There’s nothing like a satisfying conclusion…even if you end up back into it and tripping over it…
In the conclusion of the trilogy 19 years in the making (that we never really knew was a trilogy to begin with); Glass actually ends up being half way decent thanks to three solid performances and in spite of some clunky narrative moments in a film that could have used a fair bit of tightening.
Following the conclusion of Split, Glass finds David Dunn (Bruce Willis) pursuing Kevin Wendell Crumb’s (James McAvoy) superhuman figure of The Beast in a series of escalating encounters, while the shadowy presence of Elijah Price (Samuel L. Jackson) emerges as an orchestrator who holds secrets critical to both men.
Nearly two decades in the making, this series of films kind of backed its way into calling itself a trilogy but Glass ends up being an interesting effort that is a little more talky then you’d expect but ends up delivering an effect little twist to make for a flawed but ultimately compelling film.

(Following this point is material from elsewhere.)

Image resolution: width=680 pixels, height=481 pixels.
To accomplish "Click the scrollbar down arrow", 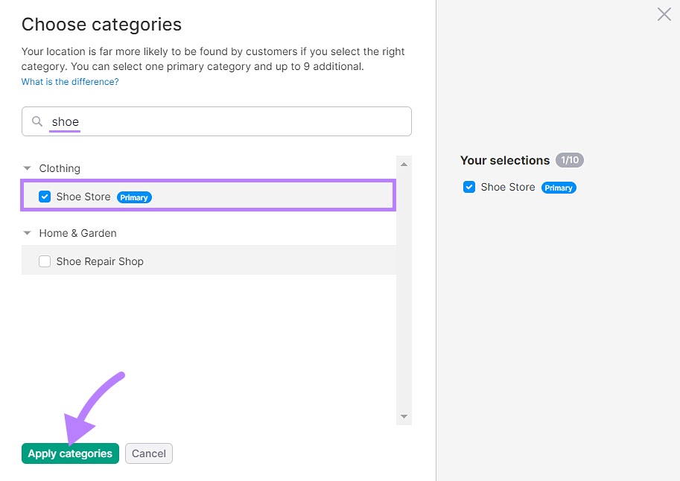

While it wasn’t the debut for writer/director M. Night Shyamalan, there aren’t many others out there where you can track such an obvious downward decline since The Sixth Sense made him a household name back in 1999. That being said, the creative decision to attach 2017’s Split and now Glass to the world of Unbreakable has seemingly put some creative pep back in the man’s step even though you can’t help to have the feeling that he was backing into a lot of these ideas on the fly.

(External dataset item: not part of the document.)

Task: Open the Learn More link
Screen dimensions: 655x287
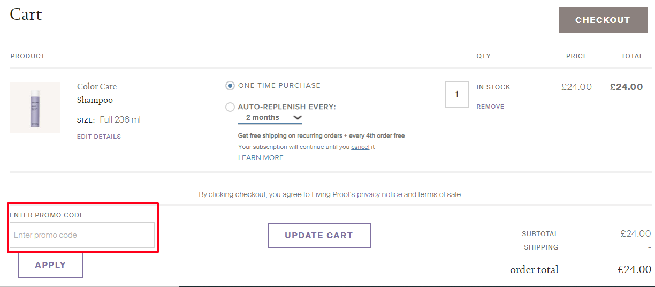Action: (261, 158)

He’s a very solid director as everything does have a solid look and feel about it to establish mood and really allow the characters to embrace their surroundings. However the script and the narrative itself does feel a little over stuffed at times and doesn’t always give a lot of balance to what it is trying to accomplish. The twists at the end are pretty decent, but unlike his most famous twist in The Sixth Sense so much of what happens in this film very much ends up playing in a very “oh by the way…” kind of fashion and that he was more concerned about revealing certain plot twists then about how he got us there.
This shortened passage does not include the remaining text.